"Napoleon in America"
The novel "Napoleon in America" imagines what might have happened if Napoleon had escaped from exile on St. Helena and wound up in the United States in 1821. It's based on the legend behind Napoleon House in New Orleans. The novel blends together alternate history and historical accuracy, as the author tried to make it as plausible as possible by using only actual historical characters and setting it carefully in the geopolitical context of the time.
The year is 1821, when the real Napoleon, imprisoned on the island of St. Helena in the Atlantic Ocean since his defeat at Waterloo in 1815, dies in May at the age of 51 without having escaped from St. Helena exile. Shannon Selin starts her novel just a few months earlier, in February, when Napoleon plots and successfully executes an escape, choosing America as his haven. Rescued in a state of near-death by Gulf pirate Jean Laffite, Napoleon lands in New Orleans, where French expats and Americans alike welcome him with cries of “Vive l’Empereur!”, and he struggles to regain his health aided by voodoo priestess Marie Laveau.
Opponents of the Bourbon regime expect him to reconquer France. French Canadians beg him to seize Canada from Britain. American adventurers urge him to steal Texas from Mexico. His brother Joseph pleads with him to settle peacefully in New Jersey. As Napoleon restlessly explores his new land, he frets about his legacy. Though enfeebled by his travels, Napoleon hasn’t lost his ambition or hunger for power; soon, he’s travelling around his new country and coming up with schemes every step of the way. He fears for the future of his ten-year-old son, trapped in the velvet fetters of the Austrian court. While the British, French and American governments follow his activities with growing alarm, remnants of the Grande Armée flock to him with growing anticipation. International unrest allows him plenty of chances to devise new ways of achieving glory; for Napoleon, strife in France, Mexico, Canada and Texas means opportunity.

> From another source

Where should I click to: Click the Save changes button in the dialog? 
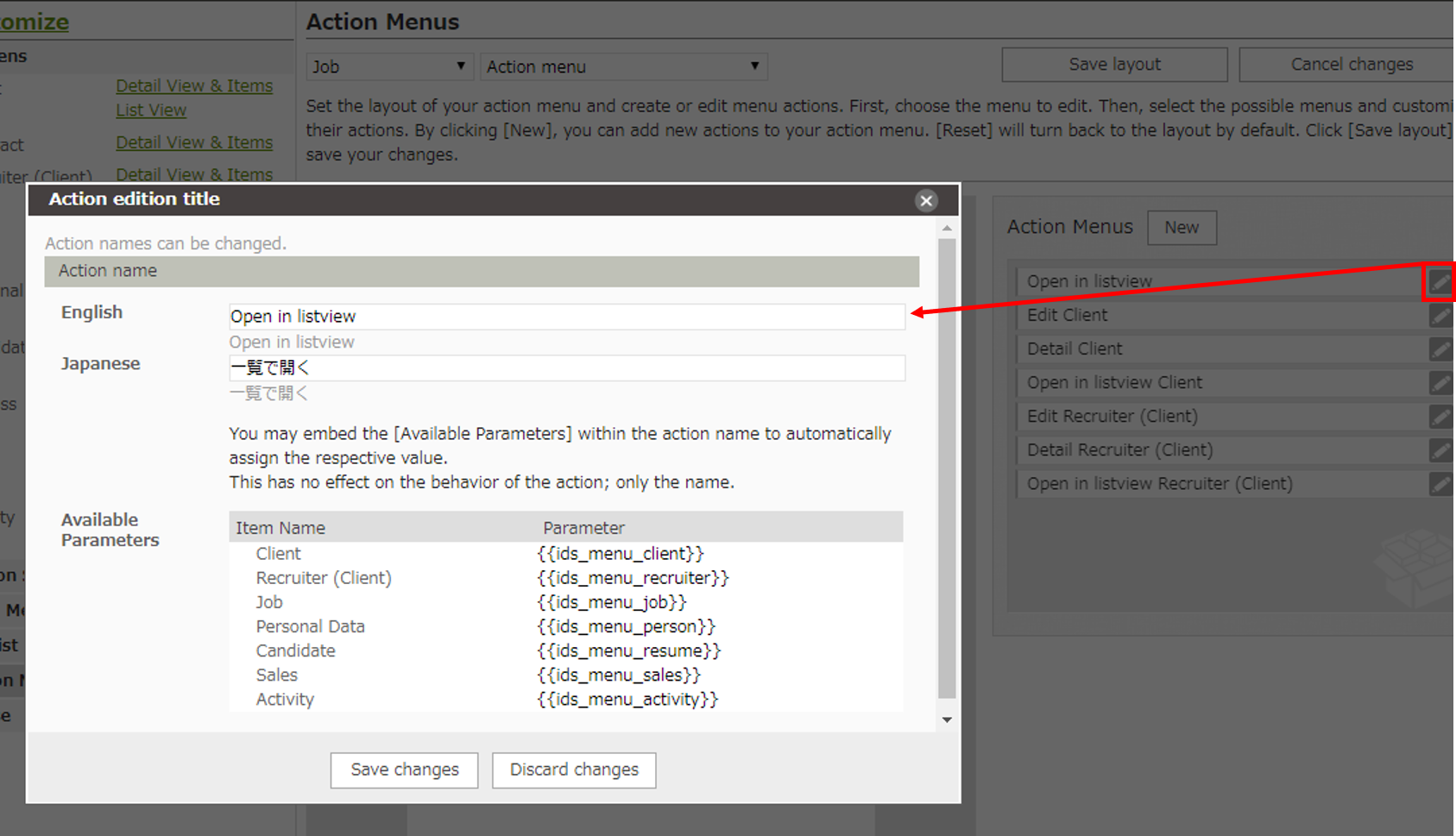pos(403,770)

Title: "Napoleon in America"
Author: Shannon Selin
Page Count: 314
Publisher: Dry Wall Publishing
Publication Date: January 2014
"Evocative and immersive, Selin's debut historical fiction twists Napoleon's fate ... vigorous, engrossing and remarkably realistic. A thorough, sweeping novel with seamless transitions from the real to the imagined."
“The novel provides an expansive view of the political landscape, with scenes across the Atlantic effectively displaying ineffective politicians of all bents. The global view is informative, although some geographic jumps dilute the plot’s main—and most entertaining—action, which takes place in America. When the novel turns to scenes of action, rather than conversation, it becomes vigorous, engrossing and remarkably realistic.”

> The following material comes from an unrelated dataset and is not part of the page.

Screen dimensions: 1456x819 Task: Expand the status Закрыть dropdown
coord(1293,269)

“Even though the events are made up, you can tell that Selin did a lot of research on the historical figures that appear in the book to make all of the things that they say and all of the things that they do in this book feel like something that actually could have happened.
There are so many really interesting historical figures in the book. I loved that the author included some of the correspondence from some of the historical figures, such as John Quincy Adams. It really added a sense of realism to the book. I also liked how the author wrote the characters themselves, you get to see a lot of different perspectives. We get insight into the kind of man that Napoleon was, the things he cares about, and his thoughts on his relationships with others. We see how much he cares and thinks about his son, which definitely humanized him for me. I liked the writing of the book. The book had a really good flow!”
A Bookis Affair
“The narrative is peppered with diary entries, letters, newspaper articles, and other missives to round out the story as we experience it. The feel of the book is slightly 19th century, which I enjoyed; the writing is wordy and philosophical. While the cast of characters is huge, there's enough context in the story to understand who is who if one doesn't want to flip back to the list of characters included at the end.

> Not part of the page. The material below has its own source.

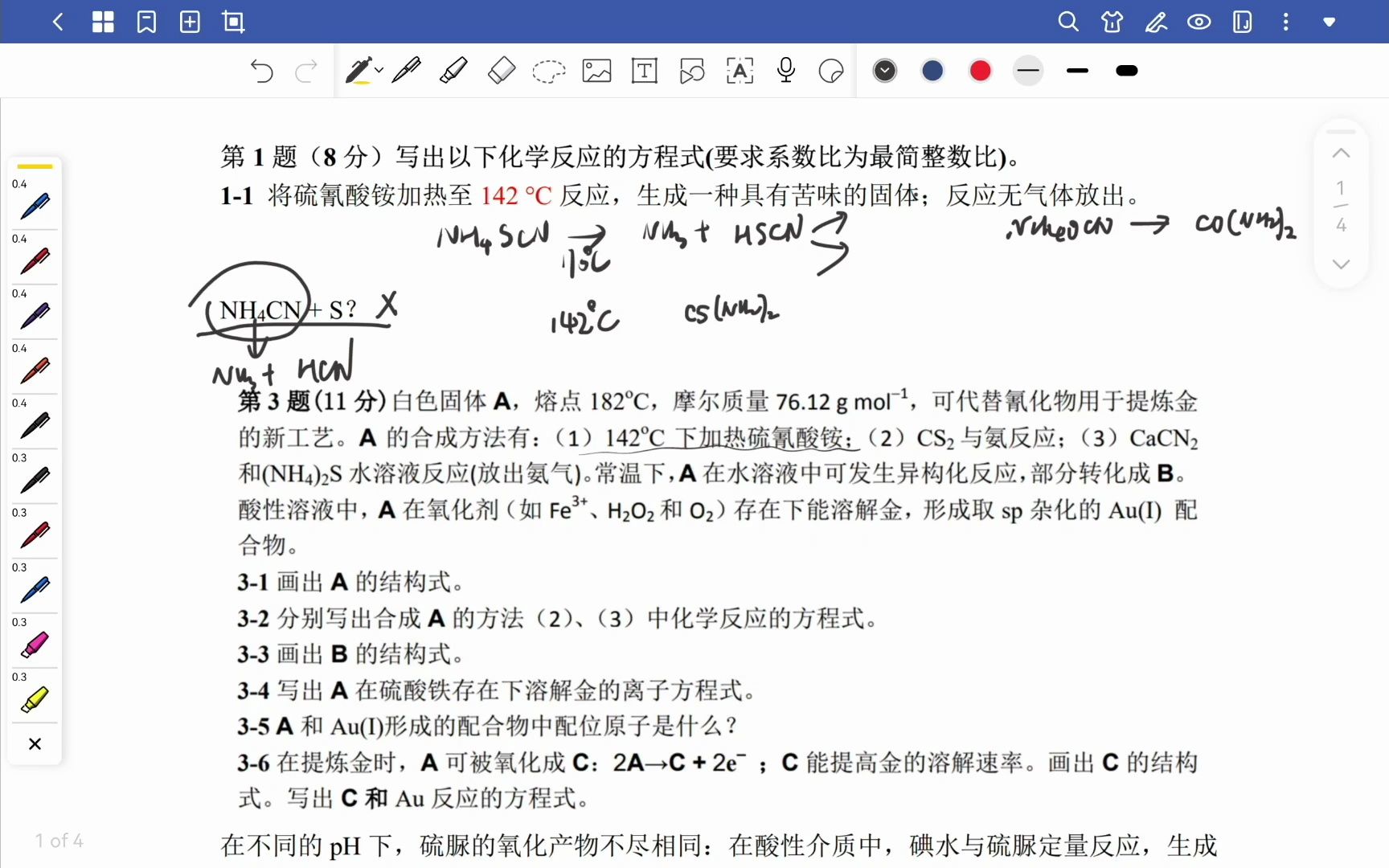
Task: Activate the Lasso selection tool
Action: [x=549, y=71]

The strength of this book comes from Selin's ability to keep this story from being ludicrous, despite the outlandish plot. Her Napoleon is slightly delusional and very ambitious, surrounded by supporters and allies who bolster and encourage him. Every decision made felt realistic and possible, and I read hungrily to see just how things would end. A fantastic read for fans of French history and those who like 'what if' kind of stories; any fan of Napoleon will want to read this, too, and imagine a world where this might have happened.”
Napoleon in America book trailer
about the Author
Shannon Selin is a Canadian writer of historical fiction. Her short stories have appeared in The Copperfield Review and Commuter Lit. Her first novel, Napoleon in America has been poublished in January 2014.
Shannon Selin was born and raised in the small town of Biggar, Saskatchewan. Her father, Alan Selin, was a history teacher, so she grew up immersed in history books and spent her holidays tramping around battlefields, graveyards and museums. Shannon Selin holds a Bachelor of Arts in Political Science from the University of Saskatchewan, and a Master degree in Political Science from the University of British Columbia, specializing in international relations. She worked at jobs that involved a lot of non-fiction writing, including university research, technical writing and working for the Canadian government, namely Canada’s Department of Foreign Affairs and British Columbia’s Ministry of Health. Shannon now writes historical fiction full time, and lives with her husband and three children in Vancouver, Canada.